--- START ---

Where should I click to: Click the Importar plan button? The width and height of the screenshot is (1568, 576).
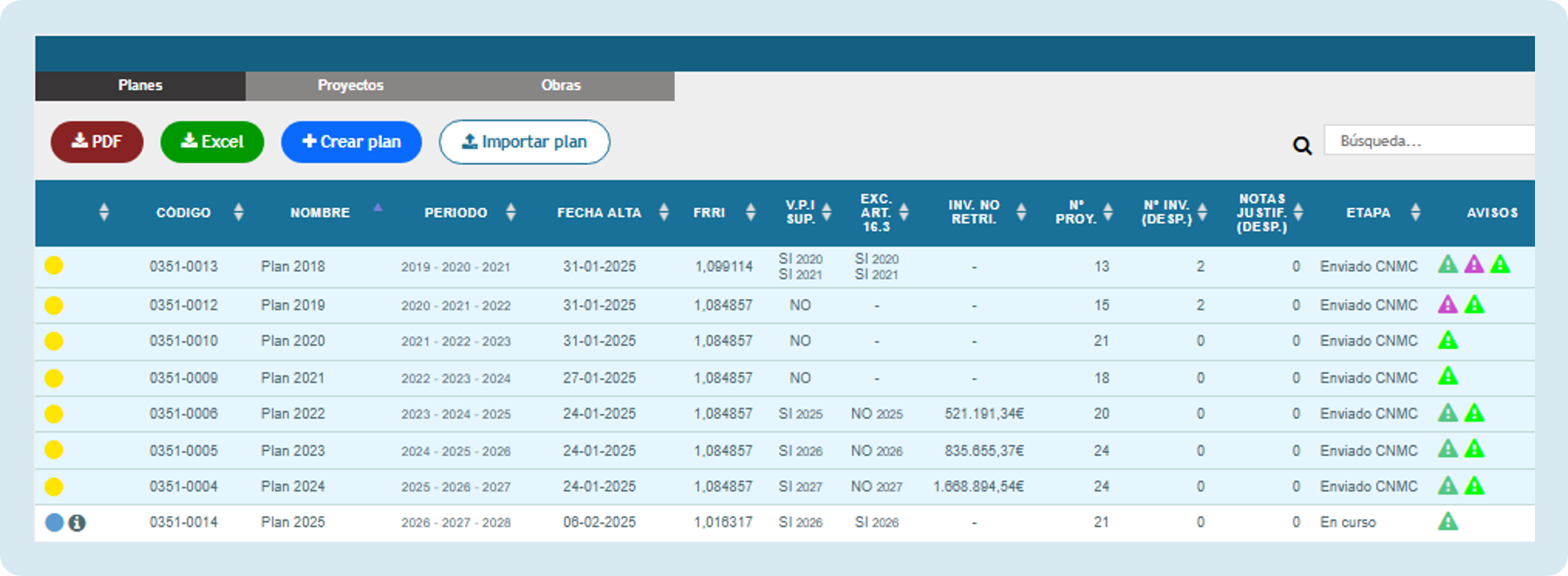524,142
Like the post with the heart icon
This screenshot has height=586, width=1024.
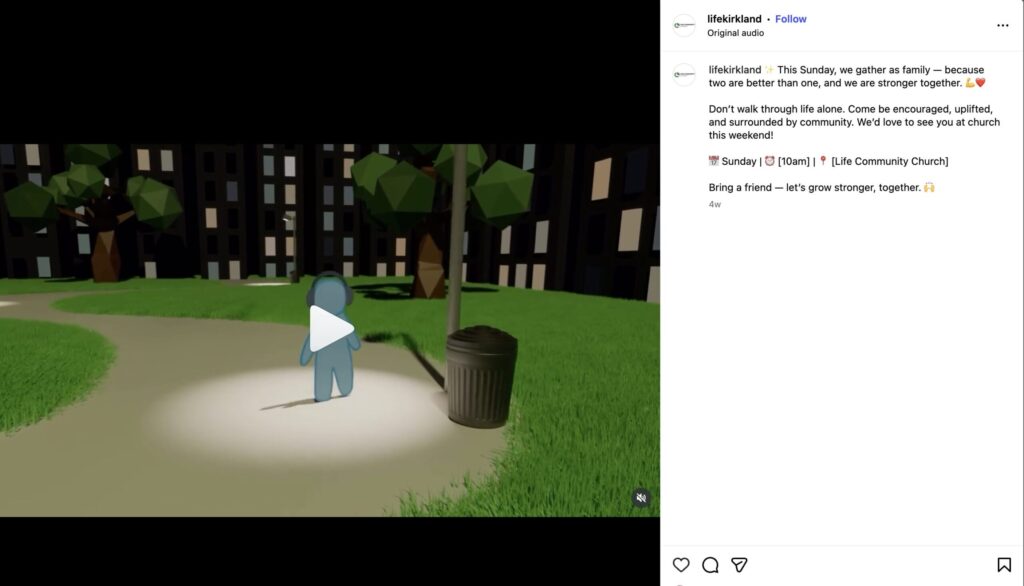point(681,565)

--- END ---

> [WORK TO COMPLETE]
Counting both ends, reproduce word for word the lines from the line with "Like the post with the heart icon" to the final line of the listing above, skipping every picture.

> [RESULT]
Like the post with the heart icon
This screenshot has height=586, width=1024.
point(681,565)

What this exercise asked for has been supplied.